Chaque électeur disposerait de deux votes. Le premier servirait à élire un député de circonscription provenant de telle ou telle formation politique, comme maintenant, et le second, à choisir un parti, explique-t-on.

Il y aurait par exemple 75 sièges alloués à partir du premier vote et une cinquantaine de sièges alloués avec le second. Ces derniers sièges, dits de compensation, seraient octroyés à des candidats provenant de listes régionales constituées par les partis. La désignation des élus s’effectuerait en fonction des pourcentages de voix obtenus par les partis à l’échelle du Québec.

La carte électorale devrait compter huit régions, préconise le rapport du Mouvement démocratie nouvelle. Ce qui signifie que plusieurs députés seraient élus dans chacune de ces régions sur cette base visant à «compenser», puisqu’ils seraient une cinquantaine à l’être de cette façon au total.

Le document suggère aussi de fixer à 2% la barrière d’entrée à l’Assemblée nationale.

Il recommande la mise en place d’«incitatifs financiers en fonction du nombre de femmes élues» et d’autres mesures d’encouragement visant à faire en sorte que les candidatures féminines et celles des «personnes issues de l’immigration et des minorités visibles» correspondent à la proportion qu’elles représentent dans chaque région. 

Il recommande par ailleurs qu’un projet de loi ad hoc soit présenté à l’Assemblée nationale «dans les 90 jours suivant les élections provinciales d’octobre 2018».

Gouvernement minoritaire

«Il est possible qu’un tel système engendre plus souvent un gouvernement minoritaire ou de coalition», reconnaît le Mouvement démocratie nouvelle. Il estime toutefois que les avantages d’un scrutin de «type proportionnel» l’emportent largement sur les désavantages.
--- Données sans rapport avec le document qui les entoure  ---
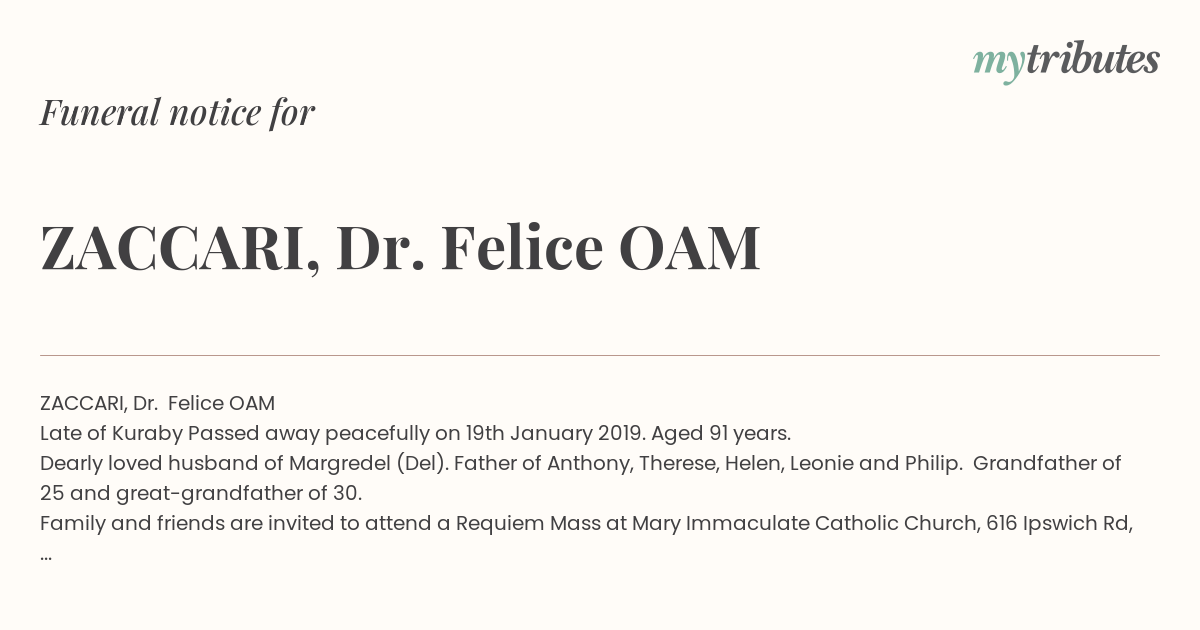This screenshot has width=1200, height=630.
Task: Click the "Aged 91 years." text
Action: (721, 433)
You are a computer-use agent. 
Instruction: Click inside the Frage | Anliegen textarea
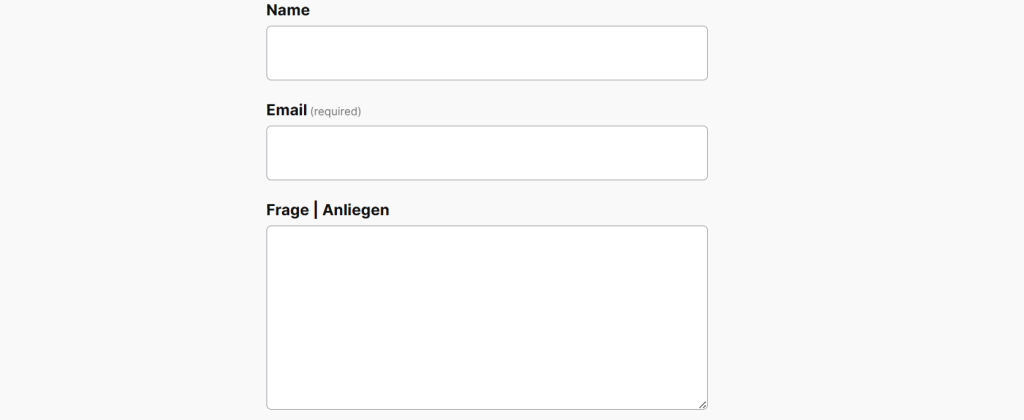(x=486, y=317)
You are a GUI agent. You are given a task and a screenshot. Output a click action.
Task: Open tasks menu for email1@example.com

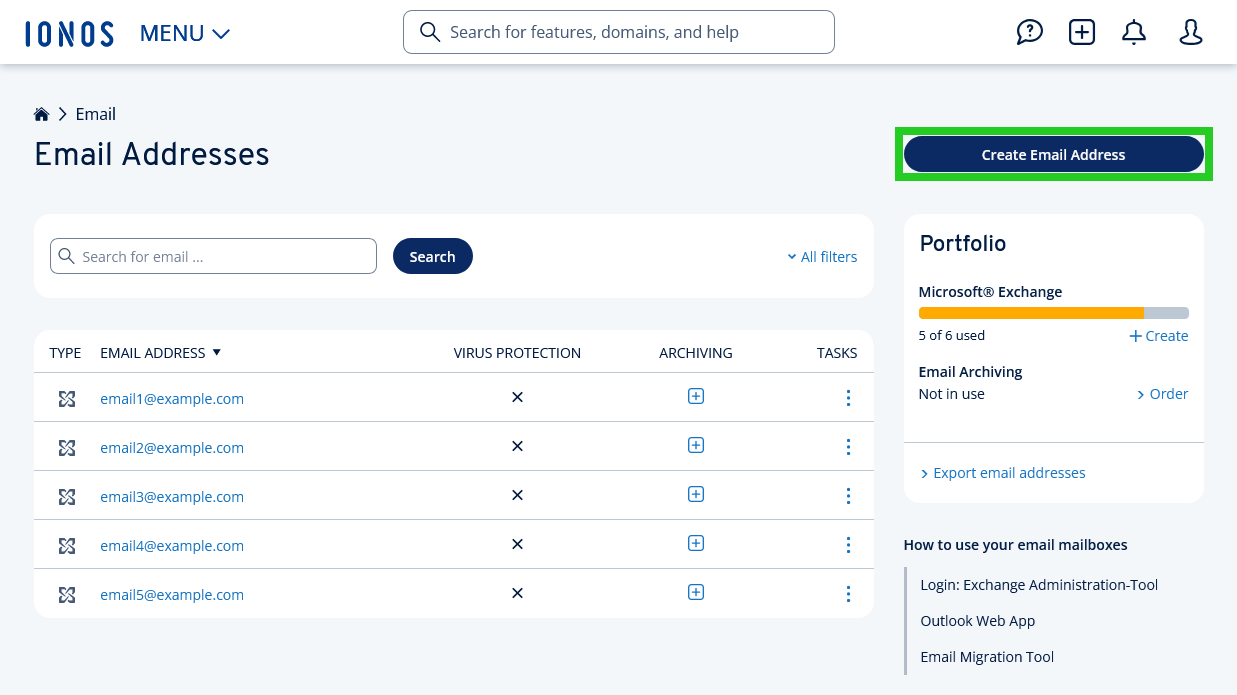point(848,398)
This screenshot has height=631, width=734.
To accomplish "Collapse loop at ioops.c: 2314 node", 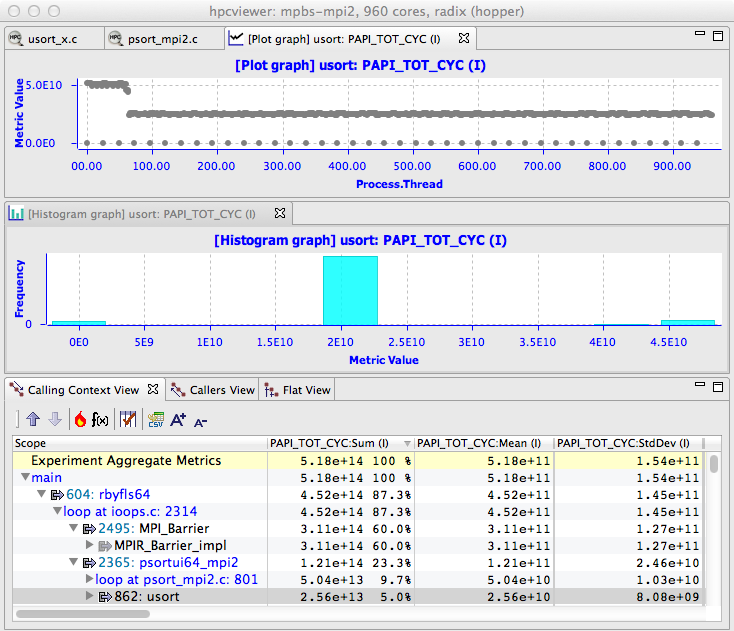I will pos(58,511).
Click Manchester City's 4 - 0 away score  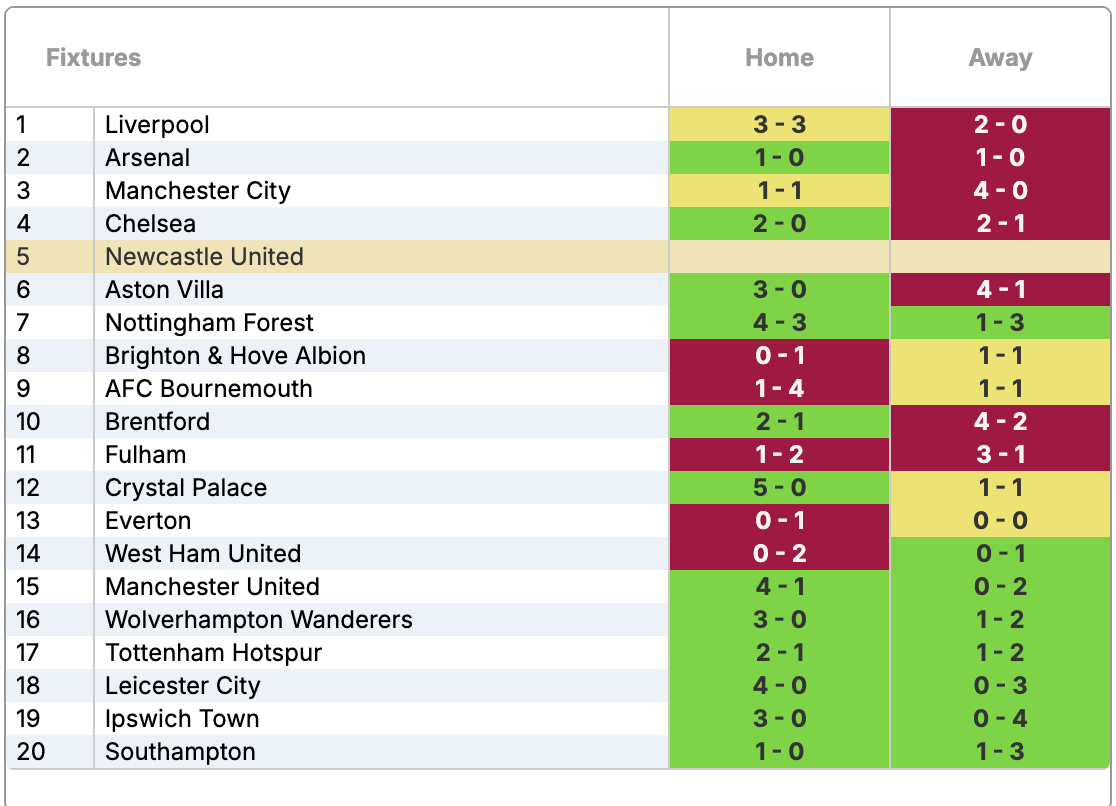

En décembre 2016, les partis d’opposition ont noté que lors du scrutin de 2014, le Parti libéral du Québec a récolté 42% des suffrages, mais qu’il a tout de même obtenu 70 des 125 sièges de l’Assemblée nationale, soit 56%.

Les distorsions du système actuel ont déjà joué un mauvais tour au Parti libéral. En 1998, il avait perdu le scrutin même s’il avait récolté près de 28 000 votes de plus que le Parti québécois. Malgré ses votes en moins, le parti alors dirigé par Lucien Bouchard avait obtenu 28 sièges de plus que lui.

En février 2017, sur la scène fédérale, le gouvernement de Justin Trudeau a mis de côté l’engagement pris par le Parti libéral du Canada en campagne électorale de réformer le mode de scrutin. «Nous n’avons pas pu dégager le vaste consensus nécessaire pour effectuer un changement de cette ampleur», avait justifié la ministre des Institutions démocratiques, Karina Gould.

Un recul qui avait soulevé un tollé chez les partis d’opposition à la Chambre des communes. Ils avaient accusé le gouvernement fédéral d’alimenter le cynisme des citoyens.